High Prevalence of Human Papillomavirus on Anal and Oral Samples from Men and Women with External Anogenital Warts: The HERCOLES Study
Carmen Lisboa, Irene Santo, Jacinta Azevedo, Luis Azevedo, Angela Pista, Camila Dias, Maria Joaõ Cunha
Human papillomavirus (HPV) infection is highly prevalent in the sexually active population. This study estimates the prevalence of HPV DNA in anal and oral samples from a cohort of men and women with incident anogenital warts. Anal and/or oral samples from 541 patients with anogenital warts were tested for 35 HPV genotypes using a PCR assay. The overall prevalence of anal HPV and oral HPV DNA was 59.9% (n = 305/509; 95% confidence interval (CI) 55.6–64.1%) and 14.5% (n = 78/538; 95% CI 11.8–17.7%), respectively. Among patients with perianal warts, the anal HPV DNA prevalence was 92.3% (95% CI 87.0–95.5%). Anal HPV DNA prevalence in patients with genital warts but no perianal warts was 55.7% (95% CI 50.6–60.7%). Both anal and oral HPV infections were more common in men who have sex with men than in heterosexual men (90.4% versus 38.5% and 20.8% versus 11.8%, respectively). Anal high risk-HPV infection was more common in women (58.8%) and in men who have sex with men (67.7%). We found that anogenital warts represent a clinical marker for both anal and oral HPV infections, including anal high risk-HPV infections, particularly among women and men who have sex with men.

**Entries supplied**

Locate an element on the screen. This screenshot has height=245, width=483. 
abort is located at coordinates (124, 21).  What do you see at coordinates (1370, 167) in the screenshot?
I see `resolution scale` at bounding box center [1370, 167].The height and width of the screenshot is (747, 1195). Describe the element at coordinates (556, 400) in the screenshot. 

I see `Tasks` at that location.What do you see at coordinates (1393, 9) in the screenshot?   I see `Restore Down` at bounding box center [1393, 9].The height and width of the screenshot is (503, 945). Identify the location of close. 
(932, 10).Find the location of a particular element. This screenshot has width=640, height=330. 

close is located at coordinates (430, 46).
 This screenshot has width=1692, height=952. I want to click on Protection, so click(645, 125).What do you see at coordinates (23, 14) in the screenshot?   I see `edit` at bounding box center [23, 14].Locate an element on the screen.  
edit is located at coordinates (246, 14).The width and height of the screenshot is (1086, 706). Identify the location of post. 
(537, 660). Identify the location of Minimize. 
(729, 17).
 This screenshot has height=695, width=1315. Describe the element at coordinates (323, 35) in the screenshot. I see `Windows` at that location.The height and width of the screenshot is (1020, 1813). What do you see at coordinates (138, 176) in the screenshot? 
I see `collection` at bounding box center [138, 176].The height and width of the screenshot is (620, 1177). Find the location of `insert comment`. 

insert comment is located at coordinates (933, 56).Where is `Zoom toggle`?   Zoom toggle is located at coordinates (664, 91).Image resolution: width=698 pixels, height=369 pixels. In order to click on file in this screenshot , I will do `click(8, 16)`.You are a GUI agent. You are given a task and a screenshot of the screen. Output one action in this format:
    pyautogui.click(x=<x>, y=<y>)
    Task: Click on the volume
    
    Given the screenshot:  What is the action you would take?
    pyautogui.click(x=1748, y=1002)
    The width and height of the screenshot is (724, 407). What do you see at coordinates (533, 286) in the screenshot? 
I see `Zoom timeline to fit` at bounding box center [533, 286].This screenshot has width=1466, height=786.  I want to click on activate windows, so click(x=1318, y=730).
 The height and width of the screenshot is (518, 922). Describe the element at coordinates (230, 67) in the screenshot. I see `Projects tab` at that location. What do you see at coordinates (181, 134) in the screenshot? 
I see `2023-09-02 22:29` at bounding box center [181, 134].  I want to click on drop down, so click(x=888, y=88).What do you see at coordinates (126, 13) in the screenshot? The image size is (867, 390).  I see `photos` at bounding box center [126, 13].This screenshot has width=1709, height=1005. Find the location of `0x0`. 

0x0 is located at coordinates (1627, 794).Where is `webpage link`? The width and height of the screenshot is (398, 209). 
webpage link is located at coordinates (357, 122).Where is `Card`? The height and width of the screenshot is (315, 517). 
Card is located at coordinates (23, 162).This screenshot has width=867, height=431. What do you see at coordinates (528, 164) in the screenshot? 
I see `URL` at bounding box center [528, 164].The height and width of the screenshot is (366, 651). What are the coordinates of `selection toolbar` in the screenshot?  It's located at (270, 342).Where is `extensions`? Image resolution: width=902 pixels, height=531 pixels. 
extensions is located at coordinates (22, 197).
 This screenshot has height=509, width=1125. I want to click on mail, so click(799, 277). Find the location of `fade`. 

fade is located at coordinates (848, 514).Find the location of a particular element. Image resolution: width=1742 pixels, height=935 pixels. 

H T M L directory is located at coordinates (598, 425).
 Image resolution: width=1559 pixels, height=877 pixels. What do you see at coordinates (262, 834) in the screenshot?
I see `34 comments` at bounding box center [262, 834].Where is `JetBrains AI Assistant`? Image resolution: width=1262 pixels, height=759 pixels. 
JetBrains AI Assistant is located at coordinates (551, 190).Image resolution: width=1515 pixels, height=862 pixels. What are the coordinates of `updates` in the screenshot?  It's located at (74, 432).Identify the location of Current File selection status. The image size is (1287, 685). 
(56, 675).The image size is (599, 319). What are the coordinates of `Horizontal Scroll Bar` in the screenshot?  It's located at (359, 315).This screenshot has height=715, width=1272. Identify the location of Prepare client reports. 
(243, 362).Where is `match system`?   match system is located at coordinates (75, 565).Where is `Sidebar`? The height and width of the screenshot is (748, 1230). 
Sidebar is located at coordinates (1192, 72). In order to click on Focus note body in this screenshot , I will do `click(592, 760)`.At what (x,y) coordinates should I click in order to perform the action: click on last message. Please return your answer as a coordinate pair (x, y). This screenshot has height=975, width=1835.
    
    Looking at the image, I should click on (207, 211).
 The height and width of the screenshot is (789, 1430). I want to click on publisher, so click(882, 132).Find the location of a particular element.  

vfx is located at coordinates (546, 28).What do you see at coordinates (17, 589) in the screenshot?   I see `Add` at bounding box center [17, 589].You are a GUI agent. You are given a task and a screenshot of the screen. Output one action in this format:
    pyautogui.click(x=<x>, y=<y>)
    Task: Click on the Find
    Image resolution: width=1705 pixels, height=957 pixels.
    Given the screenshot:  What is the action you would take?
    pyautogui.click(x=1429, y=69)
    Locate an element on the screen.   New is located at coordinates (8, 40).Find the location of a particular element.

**Work request 1**
Decide whether each statement below agrees with the abstract on HPV in patients with anogenital warts, answering yes or no and quoting the deciding words of the abstract. (a) Oral HPV DNA was found in 14.5% of the patients tested. (b) Anal high-risk HPV infection was more common in heterosexual men than in women. (c) The samples were tested for 35 HPV genotypes.
**Work request 2**
Carry the abstract on HPV in patients with anogenital warts further, picking up after its last sentence.

**Response 1**
(a) Yes: "14.5% (n = 78/538; 95% CI 11.8–17.7%)"
(b) No: "Anal high risk-HPV infection was more common in women (58.8%) and in men who have sex with men (67.7%)"
(c) Yes: "tested for 35 HPV genotypes using a PCR assay"

**Response 2**
Human papillomavirus infection is highly prevalent in sexually active population and has been associated with anal and oropharyngeal cancers. This study estimates the prevalence of human papillomavirus on anal and oral samples from men and women with external anogenital warts. We found a high prevalence of human papillomavirus on extra-genital sites (anal canal and oral mucosa) among patients with external anogenital warts. Both anal and oral human papillomavirus infections were more common in men who have sex with men than in heterosexual men. Anal high risk HPV types (high risk as carcinogenic) were more common in women and in men who have sex with men. Overall, we demonstrated a high human papillomavirus burden in this population beyond anogenital warts, suggesting a greater impact of human papillomavirus vaccination.